- TEXTO DO DOCUMENTO:
Nos deslocamos até o "Schloss Romrod" (Castelo de Romrod), onde a convenção já estava recebendo os primeiros participantes para o credenciamento. Fui lá, busquei minha sacola. Era um bom pacote de boas vindas: uma garrafa para água, um copo de vidro para as cervejas, uma amostra de lúpulo de uma marca alemã, adesivos e algumas propagandas também, claro. Enquanto não vi ninguém assim muito oferecendo sua cerveja, resolvi ir ao bar e comprar uma para abrir os trabalhos. Haviam umas cinco ou seis torneiras em um barracão montado no interior das muralhas do castelo, e mais uma geladeira/frigorífico cheio de garrafas. Mas como havia uma "Rauchbier" (significa exatamente cerveja defumada), as outras não tiveram hipótese. Comecei com essa "Weiherer Rauch" e andei explorando os cantos da casa.
Abrindo os trabalhos da "Heimbrau Convention" no Castelo de Romrod (esquerda). Planilhas de avaliação de cerveja do exame do BJCP (centro). Memorável degustação de "Piwo Grodziskie" durante a convenção (direita).
Era um lugar muito peculiar. Entravas na torre do castelo e começavas a subir as escadas em caracol, e a cada andar uma sala se abre com uma variedade incrível de coisas acontecendo. E conforme a noite foi adentrando, mais eventos iam começando. E finalmente, havia cerveja sendo oferecida em quase todos os cantos do castelo. Mas, se vocês bem lembram, meu dia tinha começado cedo e não tinha sido fácil. Por isso, lá pelas 21h o cansaço começou a bater, mas os "transfers" só começavam a funcionar no percurso contrário a partir das 22h20. Essa uma hora foi bem longa haha ainda degustei mais uma cerveja aqui e ali, e com o cair da noite a temperatura também caiu, aumentando a vontade de estar deitado debaixo das cobertas (sim, estou velho!).
E claro, eu não podia abusar da cerveja nessa primeira noite, porque na manhã seguinte tinha que fazer o exame do BJCP e os meus sentidos tinham que estar na sua melhor forma. Ainda deu tempo de conhecer uma brasileira e o seu namorado alemão que vieram de Berlim especialmente para a convenção enquanto esperávamos pelo "transfer". E pronto, finalmente voltei para o hotel e tive direito a um merecido descanso.
No dia seguinte, era acordar, tomar banho, café da manhã/pequeno-almoço e ir beber cerveja. Sem exageros. O exame do BJCP começou às 10h00, e nas quase duas horas seguintes tive que avaliar seis cervejas diferentes em formato de concurso de cerveja. Quinze minutos para descrever aroma, aparência, sabor, sensação de boca e a impressão geral de cada cerveja. Pode parecer bastante tempo, mas pareceu incrivelmente pouco. Porém, foi uma experiência bem legal, especialmente conhecer as outras pessoas e discutir as percepções depois do exame ter sido encerrado. Os juízes oficiais nos apresentam as cervejas que avaliamos, três delas eram marcas comerciais, e discutem o que eles sentiram e descreveram para termos uma ideia de como nos saímos, mas também para aprendermos com os experts. Gostei muito de ter feito o exame e participado dessa vivência, valeu muito a pena vir até aqui. Mas o resultado ainda demora para sair. As nossas avaliações das seis cervejas são comparadas com os descritores dados pelos juízes oficiais, e no final recebemos uma nota.

- MATERIAL DE ORIGEM:
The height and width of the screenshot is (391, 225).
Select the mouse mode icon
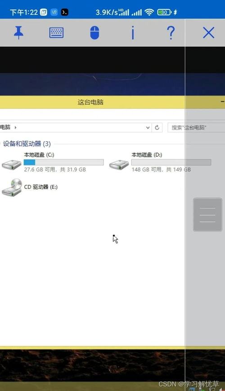click(x=95, y=32)
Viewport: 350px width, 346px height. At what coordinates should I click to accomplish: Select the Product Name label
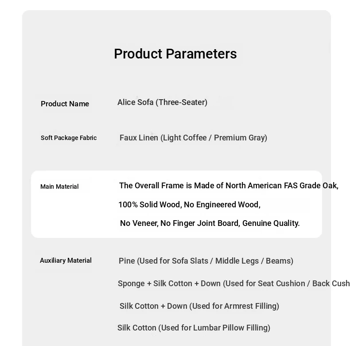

- OBJETIVO: Segundo o texto do documento, quantas cervejas diferentes tiveram de ser avaliadas no exame do BJCP?

- RESOLUÇÃO: Seis cervejas diferentes.